By request, my usual "the least interesting part about AVX-512 is the 512 bits vector width" infodump in thread form.

So here goes, a laundry list of things introduced with AVX-512 that I think are way more important to typical use cases than the 512-bit vectors are:

* Unsigned integer compares, at long last (used to be either 3 or 2 instructions, depending on what you were comparing against and how much of the prep work you could hoist out)
* Unsigned int <-> float conversions. Better late than never.
* Down converts (narrowing), not just up - these are super-awkward in AVX2 since the packs etc. can't cross 128b boundaries
* VPTERNLOGD (your swiss army railgun for bitwise logic, can often fuse 2 or even 3 ops into one)

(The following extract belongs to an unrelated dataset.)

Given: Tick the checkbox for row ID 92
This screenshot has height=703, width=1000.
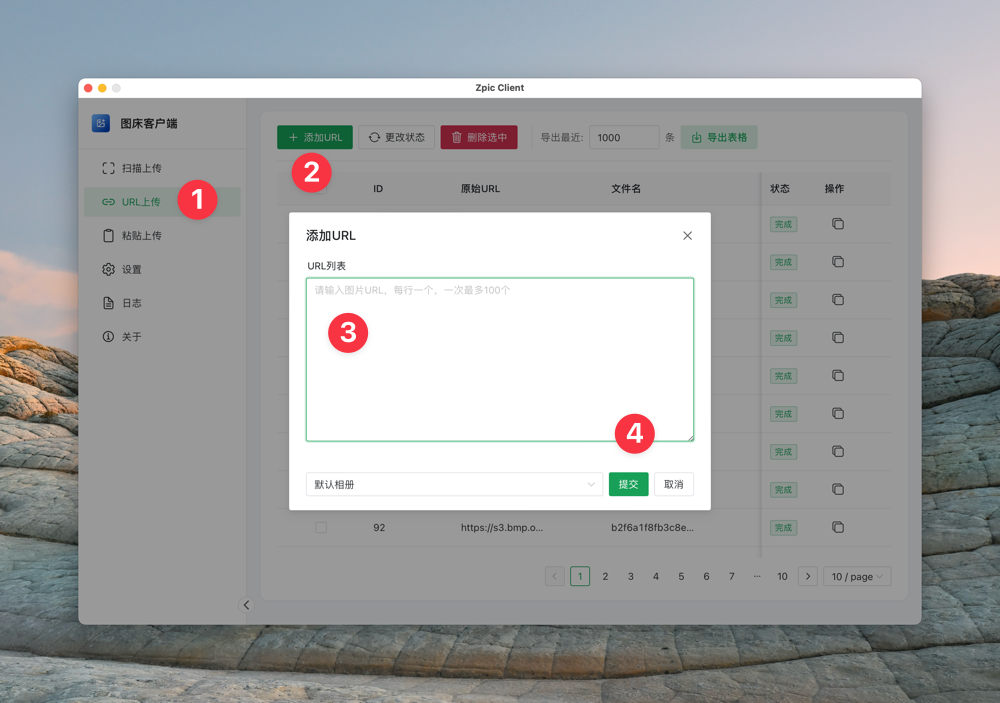Looking at the screenshot, I should tap(321, 527).
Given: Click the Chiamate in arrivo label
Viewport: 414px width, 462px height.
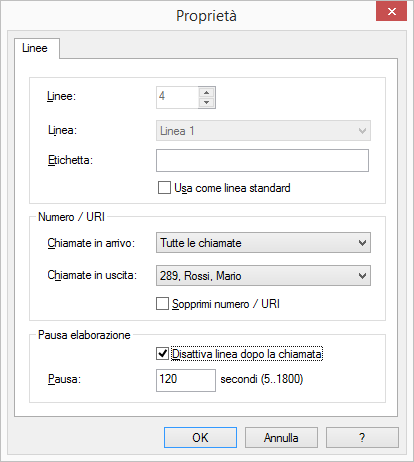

* VPTEST (logical compare instead of arithmetic for vectors - another one that replaces what used to be either 2- or 3-instruction sequences)
* VRANGEPS (meant for range reduction, can do multiple things including max-abs of multiple operands - another one that folds what is typically 2-4 instructions into one)
* Predicates/masks and "free" predication
* VRNDSCALE (round to fixed point with specified precision, yet another one that replaces 3 ops - mul, round, mul)

* VPRO[LR] (bitwise rotate on vectors, super-valuable for hashing; yet another one that replaces what used to be 3 ops: shift, shift, or)
* VPERM[IT]2* (permute across two source registers instead of one - PPC/SPUs had this, ARM has this, it's yet another one that replaces usually 3 instructions with one: two permutes and an OR or similar. And 2 of these go to the often-contended full shuffle network)
* Broadcast load-operands (4-16x reduction in L1D$ space for all-lane constants for free)

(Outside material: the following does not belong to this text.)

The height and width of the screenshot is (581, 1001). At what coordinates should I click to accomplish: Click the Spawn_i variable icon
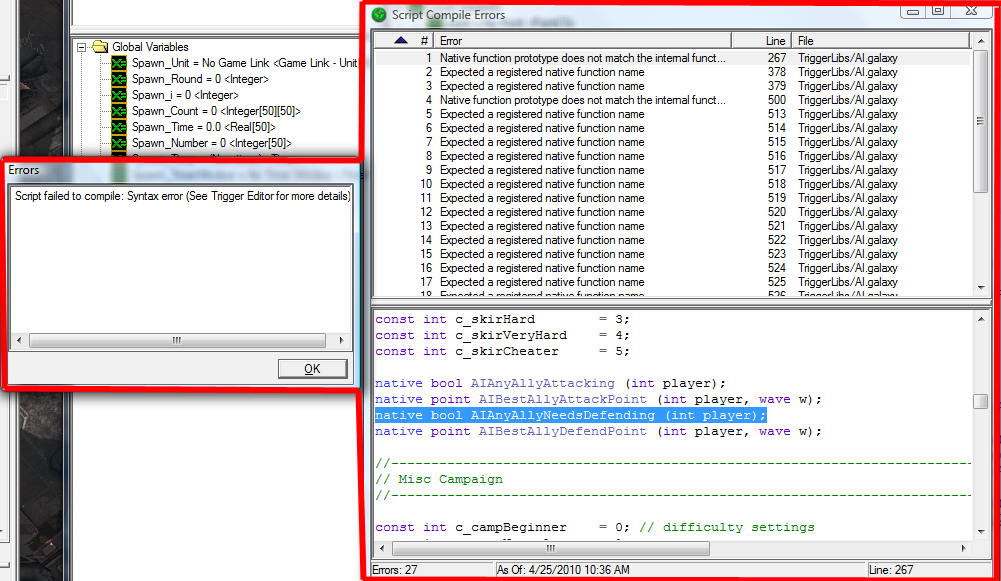click(119, 95)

* Compress/expand (these replaces what is typically some awkward move mask, big table, permute combination and is super-useful to have, and saves like ~1k-4k [sometimes more] of tables you otherwise keep warm in L1D for no good reason)
* Disp8*N encoding (purely a code size thing; this alone does a very good job at offseting the extra cost of EVEX)
* Variable shifts on not just DWords/QWords, but also words. (THANK YOU))

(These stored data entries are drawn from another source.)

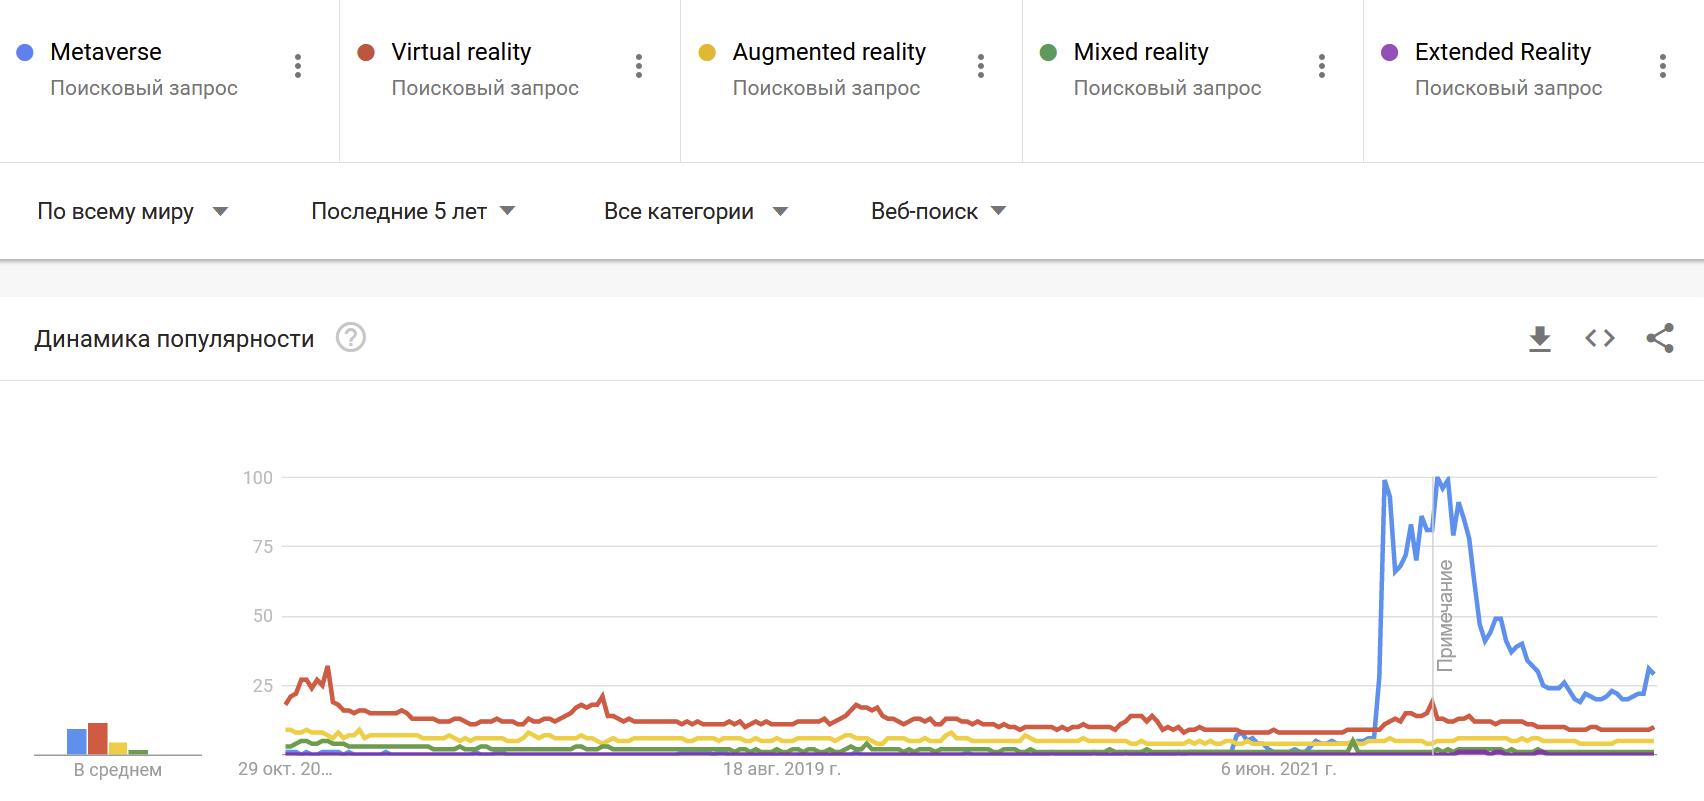Click the Virtual reality search term

[461, 52]
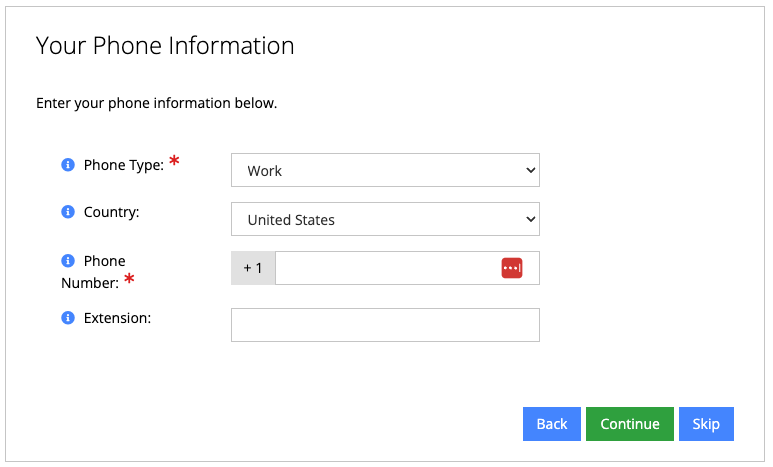Screen dimensions: 773x467
Task: Click into the Extension text field
Action: (385, 325)
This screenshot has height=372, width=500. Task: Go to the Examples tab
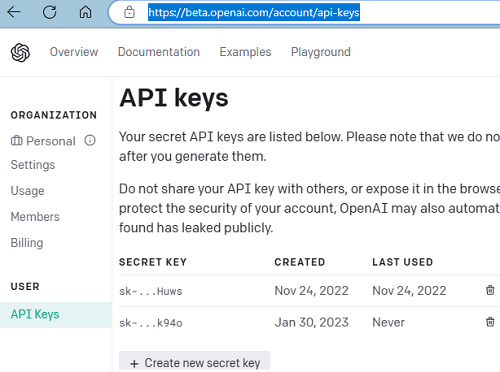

* (VBMI2) PSH[LR]D(V?) - double-wide shifts. yet another one that replaces what would usually be 3 instructions.

Notice a theme here? There's just a ton of efficiency stuff in there that patches holes that have been in the ISA forever and replaces 3-insn sequences with a single one, and it's often 3-insn seqs with 2 uops on a contended port down to 1.

More niche stuff:
* VNNI - VPDPBUSB is yet another "replaces 3 insns with one" example, in that case PMADDUBSW, PMADDWD, PADDD
* 52-bit IFMA, mostly interesting for crypto/big int folks
* VPMULTISHIFTQB in VBMI for bit wrangling
* The bfloat16 additions
* Fixed versions of RCP and RSQRT, namely RCP14 and RSQRT14, with an exact spec so they don't differ between Intel and AMD
* Vector leading zero count and pop count
* Math-library focused insns like VFIXUPIMM and VFPCLASS.

And last not least, AVX-512 doubles with FP/SIMD architectural register count from 16 to 32.

This, combined with the 512b vectors that are the "-512" part, quadruples the amount of architectural FP/SIMD state, which is one of the main reasons we _don't_ get any AVX-512 in the "small" cores.

Now the 32 arch regs can pay dividends for all SIMD code, the 512 bits, only for code that can actually efficiently go that wide, which is not _that_ frequent.

In short, the 512-bit-ness that's part of the name is what probably provides the least utility to most workloads (outside of things like HPC), it's what has hindered proliferation of it the most, and it's the main reason we still keep getting new x86 designs without it.

I wish that around Skylake Intel had defined an "AVX-256" subset that was in consumer SKUs, which is "all of AVX-512 except for the actual 512b-wide vectors".

Because if they had, we'd now be 8 years into "AVX-256" on clients and would probably have a very decent percentage of machines with it.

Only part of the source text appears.